To my understanding, $rcon$ is used every round so should't we have more $rcon$ values (owing to the increased no. of rounds in AES192 and 256) instead of less?


3 Answers 3


I've got a response from Vincent Rijmen. Here's the complete response:

rcon is used in the computation of the roundkeys. AES192 and AES256 have less iterations of the roundkey computation, since each of these computations produced more than 128 bits of roundkey material. That’s why we need less rcon values.

Paŭlo Ebermann's great answer gives some details in ASCII images, here I will try to explain this in a different way.

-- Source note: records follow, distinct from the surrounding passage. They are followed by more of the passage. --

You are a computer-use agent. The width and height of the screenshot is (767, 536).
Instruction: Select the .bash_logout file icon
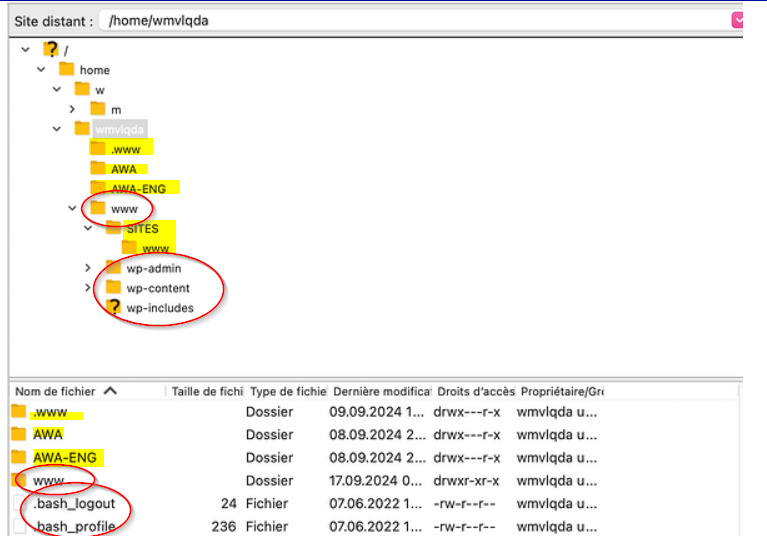[x=20, y=504]
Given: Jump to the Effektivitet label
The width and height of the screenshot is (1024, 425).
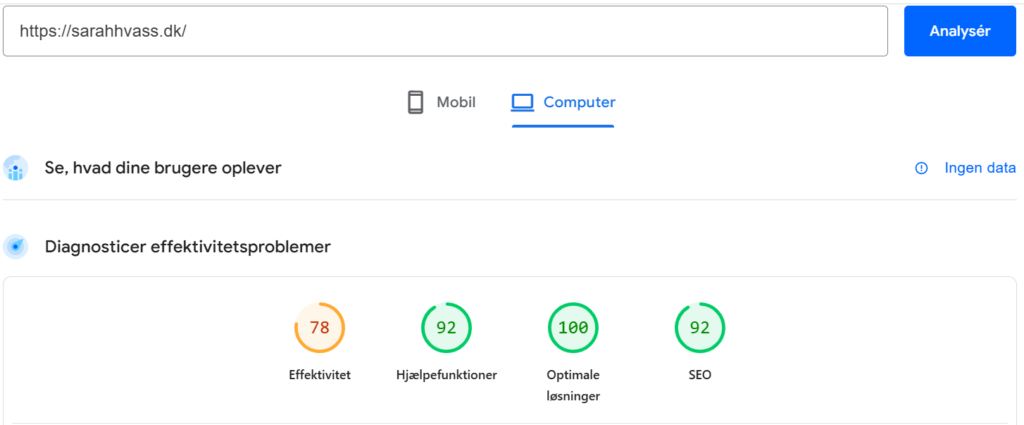Looking at the screenshot, I should point(320,375).
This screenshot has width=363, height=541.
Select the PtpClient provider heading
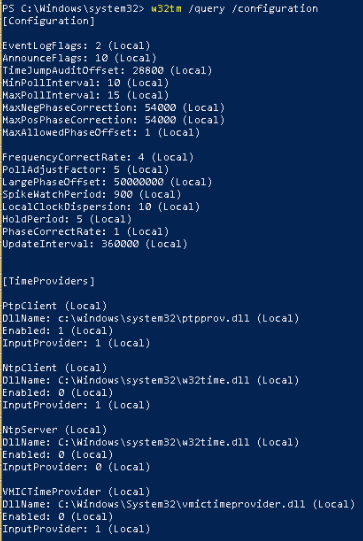(55, 306)
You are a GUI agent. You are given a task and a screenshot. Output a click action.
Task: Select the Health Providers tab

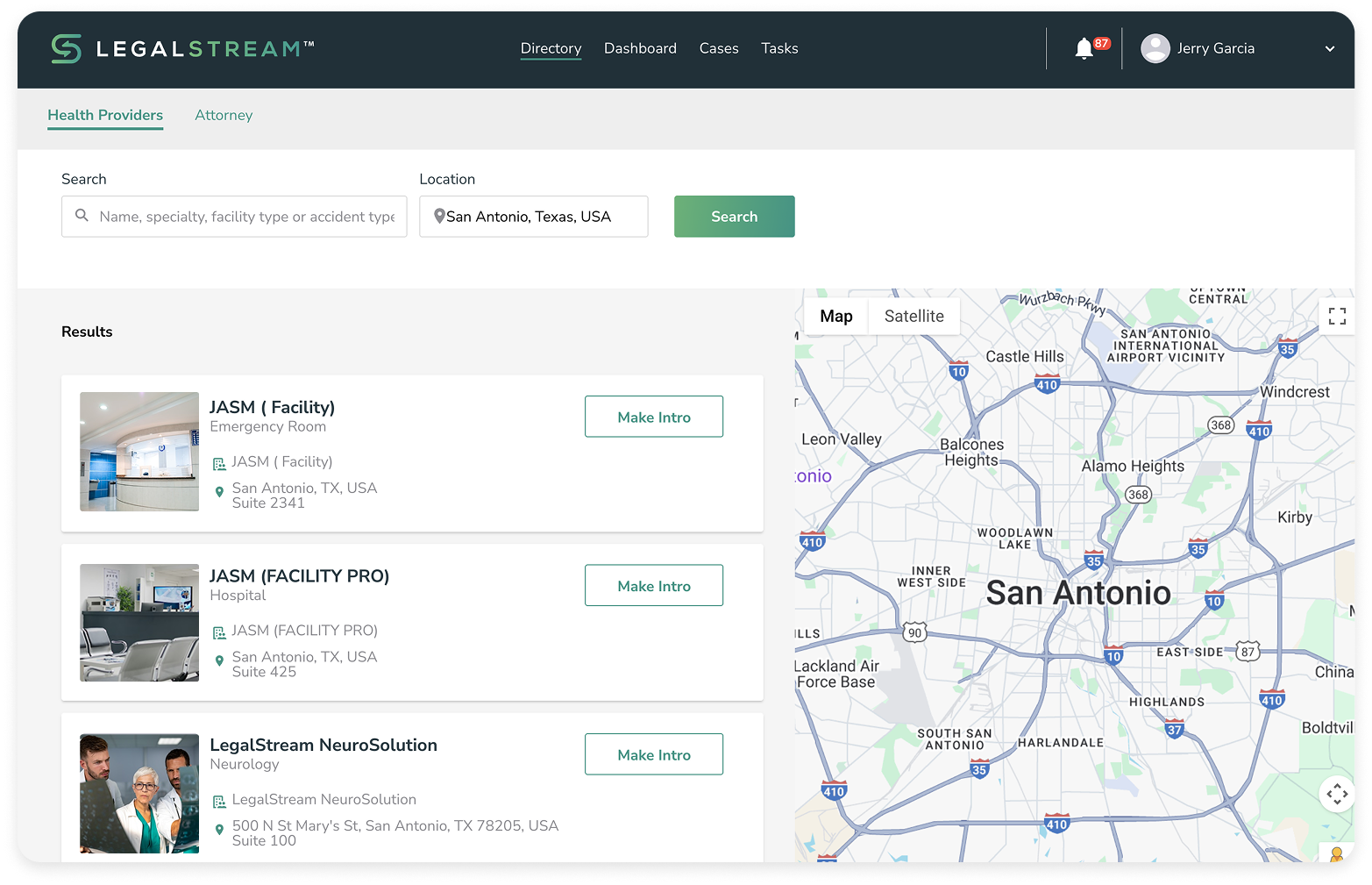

  • AES-128 key schedule uses 4 32-bit word columns for 11 round keys that need 10 rcon values.
  • AES-192 key schedule uses 6 32-bit word columns for 13 round keys that need 8 rcon values.
  • AES-192 key schedule uses 8 32-bit word columns for 15 round keys that need 7 rcon values.

The extra round key is for the initial round key which is XORed with the plaintext.

  • In AES-192: the 13 round keys need 52 32-bit words. Using 6 32-bit words with 8 rounds produces keys for 13.5 rounds, a little more than necessary. The first and half of the second is the key itself.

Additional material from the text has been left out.